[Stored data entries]

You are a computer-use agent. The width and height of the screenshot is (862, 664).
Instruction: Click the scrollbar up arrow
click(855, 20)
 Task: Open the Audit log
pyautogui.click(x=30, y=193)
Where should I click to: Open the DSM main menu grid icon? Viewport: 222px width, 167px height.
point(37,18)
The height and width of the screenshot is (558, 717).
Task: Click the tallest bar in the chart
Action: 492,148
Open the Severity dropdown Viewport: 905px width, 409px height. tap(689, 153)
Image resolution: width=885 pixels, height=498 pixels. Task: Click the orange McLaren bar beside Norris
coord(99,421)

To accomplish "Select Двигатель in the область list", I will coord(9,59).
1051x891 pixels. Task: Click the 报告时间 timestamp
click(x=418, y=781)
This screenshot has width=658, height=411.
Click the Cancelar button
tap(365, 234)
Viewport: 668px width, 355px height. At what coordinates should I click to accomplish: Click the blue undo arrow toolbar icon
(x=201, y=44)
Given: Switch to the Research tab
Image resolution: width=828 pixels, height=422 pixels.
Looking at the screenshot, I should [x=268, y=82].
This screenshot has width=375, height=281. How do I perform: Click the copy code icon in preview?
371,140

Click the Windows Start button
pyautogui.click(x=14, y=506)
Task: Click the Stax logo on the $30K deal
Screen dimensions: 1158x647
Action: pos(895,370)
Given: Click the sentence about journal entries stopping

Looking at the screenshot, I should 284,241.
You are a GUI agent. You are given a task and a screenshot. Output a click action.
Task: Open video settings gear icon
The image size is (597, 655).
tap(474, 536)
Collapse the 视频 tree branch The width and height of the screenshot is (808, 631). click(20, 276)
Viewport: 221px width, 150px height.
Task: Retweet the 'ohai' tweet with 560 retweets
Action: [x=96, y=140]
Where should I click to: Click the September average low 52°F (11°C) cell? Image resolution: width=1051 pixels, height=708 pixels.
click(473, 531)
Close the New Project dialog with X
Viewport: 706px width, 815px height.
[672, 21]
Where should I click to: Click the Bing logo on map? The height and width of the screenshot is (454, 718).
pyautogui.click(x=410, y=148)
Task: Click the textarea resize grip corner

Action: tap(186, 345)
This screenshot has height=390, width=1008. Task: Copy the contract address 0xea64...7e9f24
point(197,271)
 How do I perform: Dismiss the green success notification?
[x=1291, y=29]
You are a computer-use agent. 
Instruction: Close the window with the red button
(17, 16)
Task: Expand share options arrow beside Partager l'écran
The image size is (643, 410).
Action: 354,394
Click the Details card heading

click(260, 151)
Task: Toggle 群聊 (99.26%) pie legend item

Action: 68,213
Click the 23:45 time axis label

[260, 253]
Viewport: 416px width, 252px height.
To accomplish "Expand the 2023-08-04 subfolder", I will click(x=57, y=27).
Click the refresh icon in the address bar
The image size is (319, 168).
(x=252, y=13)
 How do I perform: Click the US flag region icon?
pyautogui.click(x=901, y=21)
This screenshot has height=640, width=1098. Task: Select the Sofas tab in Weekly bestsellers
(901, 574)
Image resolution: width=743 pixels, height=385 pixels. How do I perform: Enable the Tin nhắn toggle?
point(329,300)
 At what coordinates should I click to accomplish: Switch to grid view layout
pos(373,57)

** The problem **
Each of the records should be written out precisely as given.

** Written solution **
You are a computer-use agent. The width and height of the screenshot is (862, 664).
Instruction: Click the scrollbar up arrow
click(855, 20)
 Task: Open the Audit log
pyautogui.click(x=30, y=193)
Where should I click to: Open the DSM main menu grid icon? Viewport: 222px width, 167px height.
point(37,18)
The height and width of the screenshot is (558, 717).
Task: Click the tallest bar in the chart
Action: 492,148
Open the Severity dropdown Viewport: 905px width, 409px height. tap(689, 153)
Image resolution: width=885 pixels, height=498 pixels. Task: Click the orange McLaren bar beside Norris
coord(99,421)

To accomplish "Select Двигатель in the область list", I will coord(9,59).
1051x891 pixels. Task: Click the 报告时间 timestamp
click(x=418, y=781)
This screenshot has width=658, height=411.
Click the Cancelar button
tap(365, 234)
Viewport: 668px width, 355px height. At what coordinates should I click to accomplish: Click the blue undo arrow toolbar icon
(x=201, y=44)
Given: Switch to the Research tab
Image resolution: width=828 pixels, height=422 pixels.
Looking at the screenshot, I should [x=268, y=82].
This screenshot has width=375, height=281. How do I perform: Click the copy code icon in preview?
371,140

Click the Windows Start button
pyautogui.click(x=14, y=506)
Task: Click the Stax logo on the $30K deal
Screen dimensions: 1158x647
Action: pos(895,370)
Given: Click the sentence about journal entries stopping

Looking at the screenshot, I should 284,241.
You are a GUI agent. You are given a task and a screenshot. Output a click action.
Task: Open video settings gear icon
The image size is (597, 655).
tap(474, 536)
Collapse the 视频 tree branch The width and height of the screenshot is (808, 631). click(20, 276)
Viewport: 221px width, 150px height.
Task: Retweet the 'ohai' tweet with 560 retweets
Action: [x=96, y=140]
Where should I click to: Click the September average low 52°F (11°C) cell? Image resolution: width=1051 pixels, height=708 pixels.
click(473, 531)
Close the New Project dialog with X
Viewport: 706px width, 815px height.
[672, 21]
Where should I click to: Click the Bing logo on map? The height and width of the screenshot is (454, 718).
pyautogui.click(x=410, y=148)
Task: Click the textarea resize grip corner

Action: tap(186, 345)
This screenshot has height=390, width=1008. Task: Copy the contract address 0xea64...7e9f24
point(197,271)
 How do I perform: Dismiss the green success notification?
[x=1291, y=29]
You are a computer-use agent. 
Instruction: Close the window with the red button
(17, 16)
Task: Expand share options arrow beside Partager l'écran
The image size is (643, 410).
Action: 354,394
Click the Details card heading

click(260, 151)
Task: Toggle 群聊 (99.26%) pie legend item

Action: 68,213
Click the 23:45 time axis label

[260, 253]
Viewport: 416px width, 252px height.
To accomplish "Expand the 2023-08-04 subfolder", I will click(x=57, y=27).
Click the refresh icon in the address bar
The image size is (319, 168).
(x=252, y=13)
 How do I perform: Click the US flag region icon?
pyautogui.click(x=901, y=21)
This screenshot has height=640, width=1098. Task: Select the Sofas tab in Weekly bestsellers
(901, 574)
Image resolution: width=743 pixels, height=385 pixels. How do I perform: Enable the Tin nhắn toggle?
point(329,300)
 At what coordinates should I click to accomplish: Switch to grid view layout
pos(373,57)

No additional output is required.